Adjoint Sampling

SDE
markov
sampling
Schrodinger bridge
Published

22 03 2026

Modified

22 03 2026

Sampling via controlled Brownian motion

Consider a controlled Brownian motion starting at the origin,

\[ dX_t = \sigma_t \, u(t, X_t) \, dt + \sigma_t \, dW_t, \quad X_0 = 0, \quad t \in [0,1], \tag{1}\]

where \(\sigma_t > 0\) is a noise schedule and \(u: [0,1] \times \mathbb{R}^d \to \mathbb{R}^d\) is the control. With \(u \equiv 0\), this is a scaled Brownian motion with marginals \(p^\text{base}_t(x) = \mathcal{N}(0, \nu_t I)\) where \(\nu_t = \int_0^t \sigma_s^2 \, ds\). The goal is to find \(u\) so that the terminal distribution \(p^u_1\) equals a target Boltzmann distribution \(\pi(x) \propto \exp(-E(x)/\tau)\), where \(E\) is an energy function and \(\tau > 0\) is a temperature. As described in the SOC notes, minimizing the KL divergence from the controlled path measure \(\mathbb{P}^u\) to the Schrodinger bridge \(\mathbb{P}^\star(\boldsymbol{X}) = \mathbb{P}(\boldsymbol{X} \mid X_1) \, \pi(X_1)\) gives the SOC problem

\[ \min_u \; J(u) \; = \; \min_u \; \mathbb{E}_{\mathbb{P}^u} {\left[ \int_0^1 \tfrac{1}{2} \|u(t, X_t)\|^2 \, dt + g(X_1) \right]} , \tag{2}\]

where \(g(x) = \log p^\text{base}_1(x) + E(x)/\tau\) is the terminal cost (up to an additive constant \(\log \mathcal{Z}\) that does not affect the optimal control). Indeed, \(\pi \propto \exp(-E/\tau)\) so \(\log(p^\text{base}_1/\pi) = \log p^\text{base}_1 + E/\tau + \log \mathcal{Z}\).

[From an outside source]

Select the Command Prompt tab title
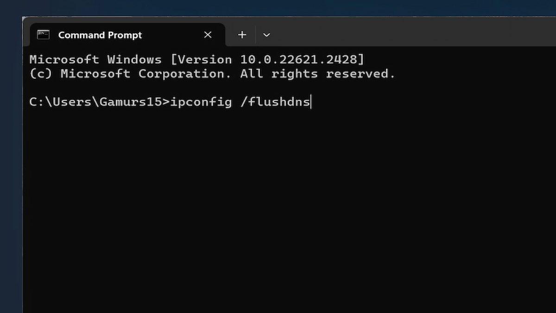 click(x=100, y=35)
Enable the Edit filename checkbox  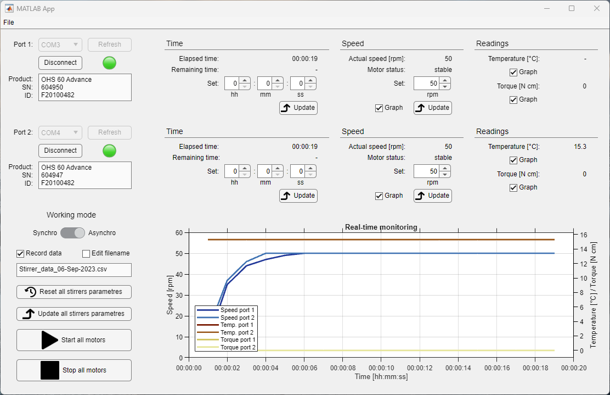pos(86,254)
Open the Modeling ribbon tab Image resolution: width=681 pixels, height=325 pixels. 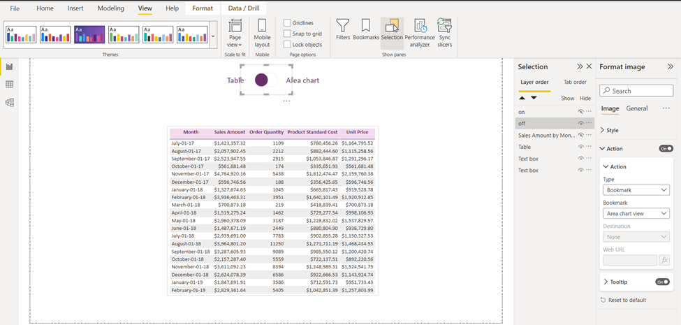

The Girsanov theorem gives \(D_{\text{KL}}(\mathbb{P}^u, \mathbb{P}) = \frac{1}{2} \mathbb{E}\int_0^1 \|u\|^2 \, dt\), so the SOC objective trades off terminal cost against control effort. The HJB notes use a maximization convention; our minimization Equation 2 corresponds to \(f = 0\) and \(g_\text{HJB} = -g\). The optimal control is \(u^\star(t,x) = \sigma_t \nabla \log h(t,x)\) where

\[ h(t,x) = \mathbb{E} {\left[ \exp(-g(X_1)) \mid X_t = x \right]} \tag{3}\]

under the base process. This is the Doob h-transform with \(g_{\text{Doob}} = -g\): the function \(h\) tilts the path measure toward low-cost terminal states. The optimal control \(u^\star\) points towards regions where \(h\) is large, i.e. where the energy \(E\) is low. The function \(\log h\) acts as the reward-to-go; the SOC cost is \(J(u^\star) = -\log h(0,0)\), and at optimality \(D_{\text{KL}}(\mathbb{P}^{u^\star}, \mathbb{P}^\star) = 0\).

The adjoint is constant

The adjoint matching framework turns the SOC problem into a regression. For a controlled SDE with base drift \(b\) and running cost \(f\), the adjoint method gives the lean adjoint (the \(u\)-independent part of the full adjoint ODE, as derived in adjoint matching):

\[ \frac{d}{dt} \tilde{a}(t; \boldsymbol{X}) = -\nabla_x f - (\nabla_x b)^\top \tilde{a}(t; \boldsymbol{X}), \quad \tilde{a}(1; \boldsymbol{X}) = \nabla g(X_1). \tag{4}\]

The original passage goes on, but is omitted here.